About this task: Every line from the top of the records through the one bearing "The height and width of the screenshot is (254, 298)." is to be reproduced exactly, and pictures are to be left out.

The data:
§

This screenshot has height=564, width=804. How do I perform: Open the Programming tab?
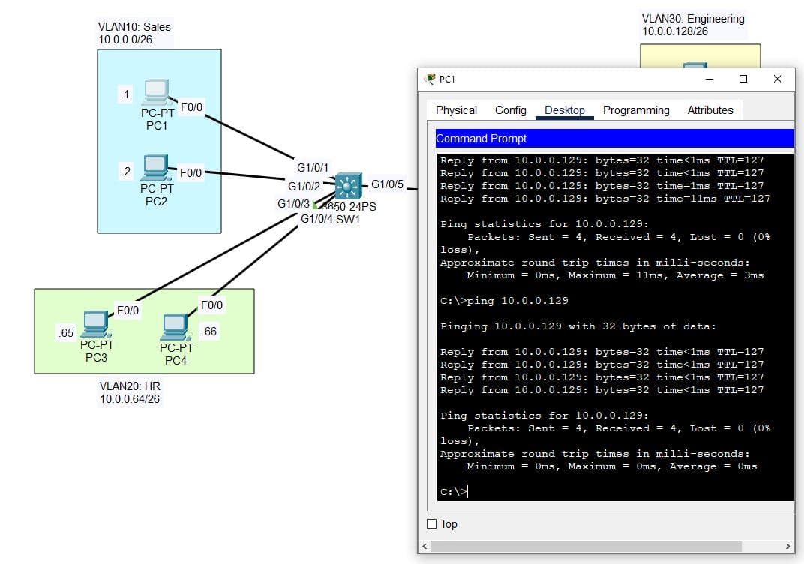tap(635, 110)
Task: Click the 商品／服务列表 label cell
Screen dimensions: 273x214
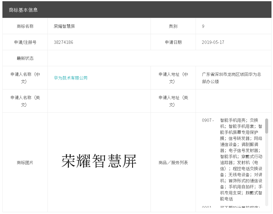Action: [x=173, y=163]
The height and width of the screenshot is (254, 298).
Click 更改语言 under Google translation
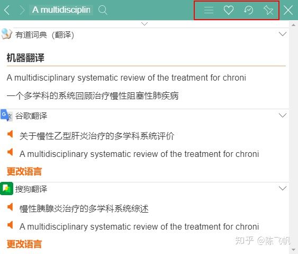(x=24, y=171)
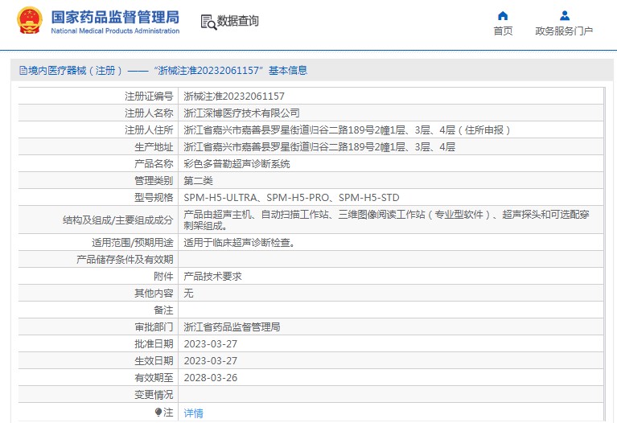617x423 pixels.
Task: Click the national emblem logo
Action: coord(30,21)
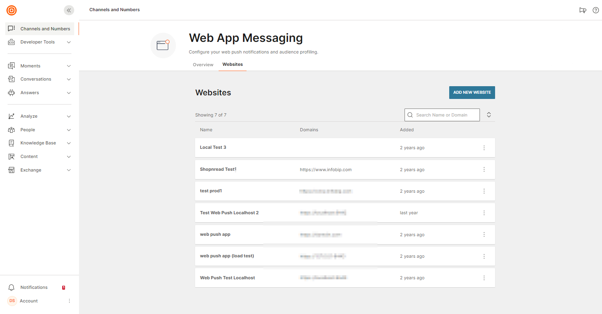The height and width of the screenshot is (314, 602).
Task: Open the web push app row actions menu
Action: (484, 235)
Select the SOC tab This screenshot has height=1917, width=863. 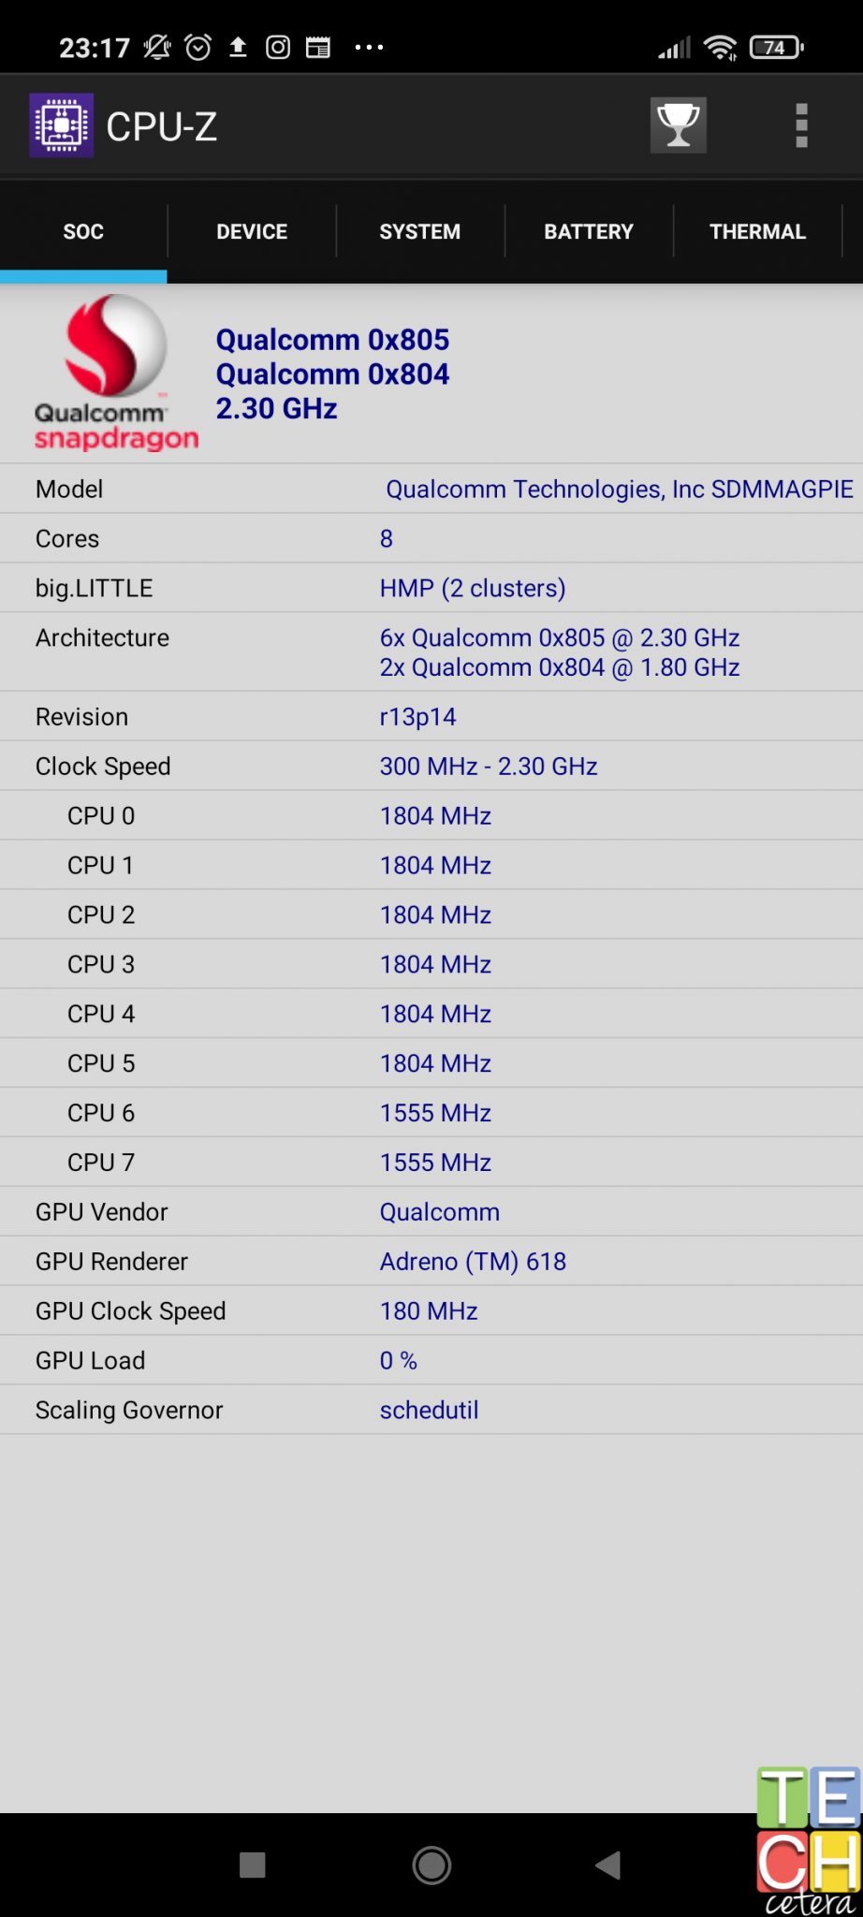[x=83, y=231]

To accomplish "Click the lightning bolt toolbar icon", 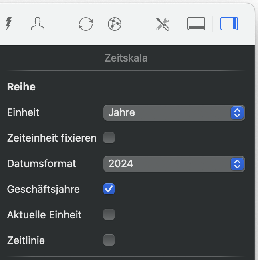I will pyautogui.click(x=8, y=24).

§

Task answer:
This screenshot has height=564, width=804. How do I perform: Open the Programming tab?
tap(635, 110)
Task: Click the 商品／服务列表 label cell
Screen dimensions: 273x214
Action: [x=173, y=163]
The height and width of the screenshot is (254, 298).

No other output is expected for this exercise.